Anti-aboortion signs are seen outside the All Women's Health Center...

Anti-aboortion signs are seen outside the All Women's Health Center of Clearwater on May 3. Credit: AP/Chris Urso

On the last day of the Constitutional Convention, Sept. 18, 1787, a woman asked Benjamin Franklin, “Well Doctor, what have we got, a republic or a monarchy?”

Franklin replied: “A republic, if you can keep it.”

But 235 years later, many Americans don't want to keep it, wishing instead for a democracy. A Pew Research poll last year found 55% of Americans wanted to abolish the Electoral College, one of our main republican institutions, while just 43% support it. These numbers have held steady for 20 years.

But in our republic, the minority has enough power to stifle the majority that desires a more direct democracy. 

And that’s thanks to another republic-style body, the United States Senate.

If the 50 senators from the most populous states all voted one way on an issue, and the 50 senators from the least populous states voted the other way, the tally would be 50-50. The number of voters represented by those senators, according to the 2020 Census, would be 277,276,326 to 54,172,855.

How did the most populous states get roped into this in 1787? The answer is complicated, but one key reason is that the Senate didn’t matter as much under the original reading of the Constitution as it has of late, because that reading left most legislating to the states.

The draft of a Supreme Court decision leaked last week that indicates the federally guaranteed right to an abortion granted under Roe v. Wade may disappear marks a return to that traditional reading of the Constitution, by conservative justices who weigh power toward the states in most domestic matters, or to constitutional amendments.

And it reminds us that governing the United States as a republic can only work if the states are willing to let each other do as they wish.    

If we had a national democracy, we would vote for our presidents rather than voting for electors who then vote for presidents, and who in every state but Alaska and Maine are distributed winner-take-all.

If we had a national democracy, the consistent majority hovering around 70% that supports abortion rights, often with some restrictions, would have its way, nationally.

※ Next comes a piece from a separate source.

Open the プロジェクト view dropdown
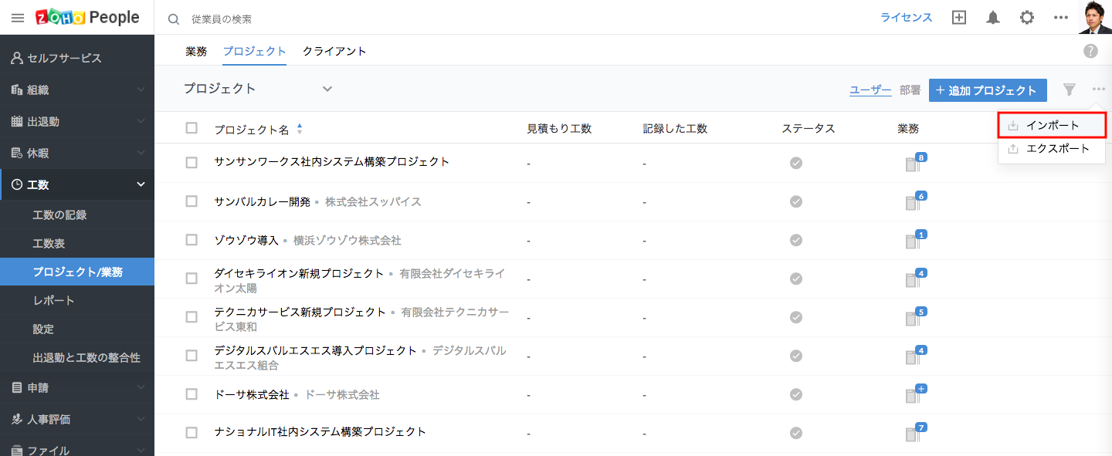This screenshot has height=456, width=1112. pos(327,89)
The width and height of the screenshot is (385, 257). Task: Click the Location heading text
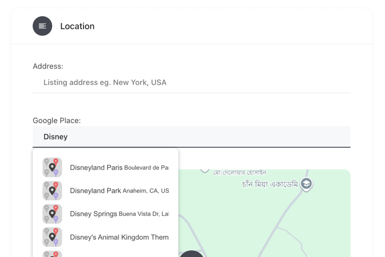coord(77,26)
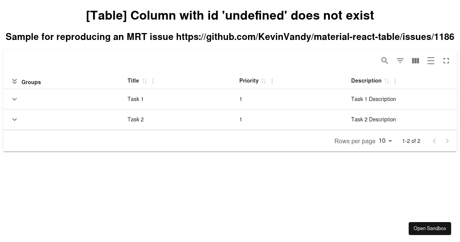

If we had a national democracy, the majority of voters who support universal background checks for gun purchases would have their way, nationally.

If we had a national democracy, the majority of voters who support legalized marijuana would have their way, nationally. 

But the American system was supposed to be, essentially, that the states could do as they wish on issues that don’t involve fundamental rights, interstate commerce, or international affairs. Problems arise when there is no agreement on what rights are fundamental enough to require a nationwide policy.

And on many issues, like abortion, same-sex marriage, handguns, drugs and gambling, we are so divided that some Americans think they should be banned in every state and others think the Constitution guarantees the right to them nationally.

Our system, born of one successful revolution and reshaped by an unsuccessful one, is increasingly ill-suited to the rights of the massive majority that is underrepresented in the Senate and the Electoral College. 

But let this be an incentive to make it work: It’s nearly impossible to imagine a significant change in our republican system, toward democracy, that does not spring from a third armed revolution.

Columnist Lane Filler's opinions are his own.